### WHAT YOU NEED TO DO
Every record below must be returned exactly as it was received.

··· TASK MATERIAL

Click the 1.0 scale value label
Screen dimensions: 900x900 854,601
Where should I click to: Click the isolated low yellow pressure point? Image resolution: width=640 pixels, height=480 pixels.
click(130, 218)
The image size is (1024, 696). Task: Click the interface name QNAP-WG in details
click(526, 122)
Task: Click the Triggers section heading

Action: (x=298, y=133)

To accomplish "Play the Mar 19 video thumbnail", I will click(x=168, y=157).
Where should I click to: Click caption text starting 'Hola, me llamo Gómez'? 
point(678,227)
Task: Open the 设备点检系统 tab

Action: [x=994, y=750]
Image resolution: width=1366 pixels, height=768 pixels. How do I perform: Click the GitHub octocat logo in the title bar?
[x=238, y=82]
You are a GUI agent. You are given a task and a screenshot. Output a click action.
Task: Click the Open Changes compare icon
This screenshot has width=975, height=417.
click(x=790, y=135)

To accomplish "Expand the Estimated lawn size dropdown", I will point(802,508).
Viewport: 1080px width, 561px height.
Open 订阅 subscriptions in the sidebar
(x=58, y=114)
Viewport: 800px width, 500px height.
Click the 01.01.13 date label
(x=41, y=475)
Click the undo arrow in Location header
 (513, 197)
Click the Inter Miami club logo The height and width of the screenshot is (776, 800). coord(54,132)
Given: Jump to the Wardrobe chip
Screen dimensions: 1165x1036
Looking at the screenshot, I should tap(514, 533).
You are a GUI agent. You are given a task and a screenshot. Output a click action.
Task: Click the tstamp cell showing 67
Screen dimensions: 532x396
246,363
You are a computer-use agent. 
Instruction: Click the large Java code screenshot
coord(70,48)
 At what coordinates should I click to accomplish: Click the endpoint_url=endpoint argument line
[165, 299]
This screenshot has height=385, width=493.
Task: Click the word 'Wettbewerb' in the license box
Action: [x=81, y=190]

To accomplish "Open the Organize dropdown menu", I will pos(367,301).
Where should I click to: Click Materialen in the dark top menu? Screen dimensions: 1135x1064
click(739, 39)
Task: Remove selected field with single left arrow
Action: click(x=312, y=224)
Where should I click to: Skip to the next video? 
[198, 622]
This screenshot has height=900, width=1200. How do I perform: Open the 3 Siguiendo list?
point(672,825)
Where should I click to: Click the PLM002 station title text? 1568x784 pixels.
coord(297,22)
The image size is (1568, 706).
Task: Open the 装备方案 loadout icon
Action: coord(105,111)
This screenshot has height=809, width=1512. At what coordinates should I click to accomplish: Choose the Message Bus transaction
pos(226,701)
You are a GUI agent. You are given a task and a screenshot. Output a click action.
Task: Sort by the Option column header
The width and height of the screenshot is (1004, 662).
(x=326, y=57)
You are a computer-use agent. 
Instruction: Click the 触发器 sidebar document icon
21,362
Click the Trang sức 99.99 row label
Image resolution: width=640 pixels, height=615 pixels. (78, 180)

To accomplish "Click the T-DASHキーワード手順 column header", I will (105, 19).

······

### TASK SOLUTION
Click the 1.0 scale value label
Screen dimensions: 900x900 854,601
Where should I click to: Click the isolated low yellow pressure point? Image resolution: width=640 pixels, height=480 pixels.
click(130, 218)
The image size is (1024, 696). Task: Click the interface name QNAP-WG in details
click(526, 122)
Task: Click the Triggers section heading

Action: (x=298, y=133)

To accomplish "Play the Mar 19 video thumbnail", I will click(x=168, y=157).
Where should I click to: Click caption text starting 'Hola, me llamo Gómez'? 
point(678,227)
Task: Open the 设备点检系统 tab

Action: [x=994, y=750]
Image resolution: width=1366 pixels, height=768 pixels. How do I perform: Click the GitHub octocat logo in the title bar?
[x=238, y=82]
You are a GUI agent. You are given a task and a screenshot. Output a click action.
Task: Click the Open Changes compare icon
This screenshot has width=975, height=417.
click(x=790, y=135)

To accomplish "Expand the Estimated lawn size dropdown", I will point(802,508).
Viewport: 1080px width, 561px height.
Open 订阅 subscriptions in the sidebar
(x=58, y=114)
Viewport: 800px width, 500px height.
Click the 01.01.13 date label
(x=41, y=475)
Click the undo arrow in Location header
 (513, 197)
Click the Inter Miami club logo The height and width of the screenshot is (776, 800). coord(54,132)
Given: Jump to the Wardrobe chip
Screen dimensions: 1165x1036
Looking at the screenshot, I should tap(514, 533).
You are a GUI agent. You are given a task and a screenshot. Output a click action.
Task: Click the tstamp cell showing 67
Screen dimensions: 532x396
246,363
You are a computer-use agent. 
Instruction: Click the large Java code screenshot
coord(70,48)
 At what coordinates should I click to accomplish: Click the endpoint_url=endpoint argument line
[165, 299]
This screenshot has height=385, width=493.
Task: Click the word 'Wettbewerb' in the license box
Action: [x=81, y=190]

To accomplish "Open the Organize dropdown menu", I will pos(367,301).
Where should I click to: Click Materialen in the dark top menu? Screen dimensions: 1135x1064
click(739, 39)
Task: Remove selected field with single left arrow
Action: click(x=312, y=224)
Where should I click to: Skip to the next video? 
[198, 622]
This screenshot has height=900, width=1200. How do I perform: Open the 3 Siguiendo list?
point(672,825)
Where should I click to: Click the PLM002 station title text? 1568x784 pixels.
coord(297,22)
The image size is (1568, 706).
Task: Open the 装备方案 loadout icon
Action: coord(105,111)
This screenshot has height=809, width=1512. At what coordinates should I click to accomplish: Choose the Message Bus transaction
pos(226,701)
You are a GUI agent. You are given a task and a screenshot. Output a click action.
Task: Sort by the Option column header
The width and height of the screenshot is (1004, 662).
(x=326, y=57)
You are a computer-use agent. 
Instruction: Click the 触发器 sidebar document icon
21,362
Click the Trang sức 99.99 row label
Image resolution: width=640 pixels, height=615 pixels. (78, 180)

To accomplish "Click the T-DASHキーワード手順 column header", I will (105, 19).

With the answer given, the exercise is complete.